Arte, experiência e educação

Logo após deixar Chicago, Dewey ingressou em 1905 na Universidade de Colúmbia, Nova York, onde permaneceu como professor emérito depois de se aposentar, em 1930. Sua produção posterior inclui obras dedicadas a “consolidar e ampliar os parâmetros básicos de sua filosofia, tendo em vista as aceleradas mudanças havidas nas escolas e nos campos da ciência, da política e da cultura, de modo geral” (CUNHA, 2010, p. 16). Seus escritos mais importantes dessa época podem ser agrupados em três categorias - estudos educacionais, discussões filosóficas e análises de cunho político, social e cultural, sendo a maior parte de sua produção composta por trabalhos não diretamente ligados a educação.

O livro “Arte como experiência” foi publicado logo no início desse período, em 1934, como já foi dito. Na mesma década, Dewey escreveu outras obras igualmente relevantes, como “Logic: the theory of inquiry” (DEWEY, 2003d) e “Experiência e educação”, ambas de 1938, e “Teoria da valoração” (DEWEY, 2009), de 1939. “Arte como experiência” não é um texto sobre educação, mas uma obra de filosofia, mais precisamente filosofia da arte, ou estética, sendo resultante de uma série de conferências proferidas pelo autor em 1931 na Universidade de Harvard (DEWEY, 2010).

O objetivo central desse livro é destacar o valor da experiência estética na criação e na fruição da arte e, de modo geral, na compreensão do mundo. Dewey “defende o vínculo indissolúvel entre o produtor, o produto e aqueles a quem o produto se destina”, conexão que se estabelece pelo conceito de experiência, termo que, no interior de sua concepção filosófica, “não se reduz a vivências do indivíduo isolado” (CUNHA, 2015, p. 75-76). Para Dewey, “a compreensão da experiência estética verdadeira passa pela consideração de seu ‘estado bruto’ quanto às formas de ver e ouvir como geradoras de atenção e interesse”, o que pode ocorrer “tanto a uma dona de casa regando as plantas do jardim quanto a alguém que observa as chamas crepitantes em uma lareira” (REIS; BAGOLIN, 2011, p. 315).

### Material de origem
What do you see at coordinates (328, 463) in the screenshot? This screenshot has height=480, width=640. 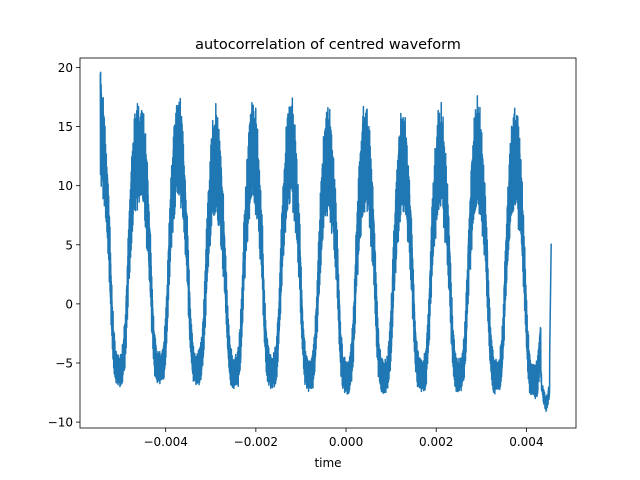 I see `x-axis-label: time` at bounding box center [328, 463].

### Tarefa escrita
Reproduza na íntegra o texto sobre Dewey e a arte como experiência, sem mudar nenhuma palavra nem sinal.

### Solução do problema
Arte, experiência e educação

Logo após deixar Chicago, Dewey ingressou em 1905 na Universidade de Colúmbia, Nova York, onde permaneceu como professor emérito depois de se aposentar, em 1930. Sua produção posterior inclui obras dedicadas a “consolidar e ampliar os parâmetros básicos de sua filosofia, tendo em vista as aceleradas mudanças havidas nas escolas e nos campos da ciência, da política e da cultura, de modo geral” (CUNHA, 2010, p. 16). Seus escritos mais importantes dessa época podem ser agrupados em três categorias - estudos educacionais, discussões filosóficas e análises de cunho político, social e cultural, sendo a maior parte de sua produção composta por trabalhos não diretamente ligados a educação.

O livro “Arte como experiência” foi publicado logo no início desse período, em 1934, como já foi dito. Na mesma década, Dewey escreveu outras obras igualmente relevantes, como “Logic: the theory of inquiry” (DEWEY, 2003d) e “Experiência e educação”, ambas de 1938, e “Teoria da valoração” (DEWEY, 2009), de 1939. “Arte como experiência” não é um texto sobre educação, mas uma obra de filosofia, mais precisamente filosofia da arte, ou estética, sendo resultante de uma série de conferências proferidas pelo autor em 1931 na Universidade de Harvard (DEWEY, 2010).

O objetivo central desse livro é destacar o valor da experiência estética na criação e na fruição da arte e, de modo geral, na compreensão do mundo. Dewey “defende o vínculo indissolúvel entre o produtor, o produto e aqueles a quem o produto se destina”, conexão que se estabelece pelo conceito de experiência, termo que, no interior de sua concepção filosófica, “não se reduz a vivências do indivíduo isolado” (CUNHA, 2015, p. 75-76). Para Dewey, “a compreensão da experiência estética verdadeira passa pela consideração de seu ‘estado bruto’ quanto às formas de ver e ouvir como geradoras de atenção e interesse”, o que pode ocorrer “tanto a uma dona de casa regando as plantas do jardim quanto a alguém que observa as chamas crepitantes em uma lareira” (REIS; BAGOLIN, 2011, p. 315).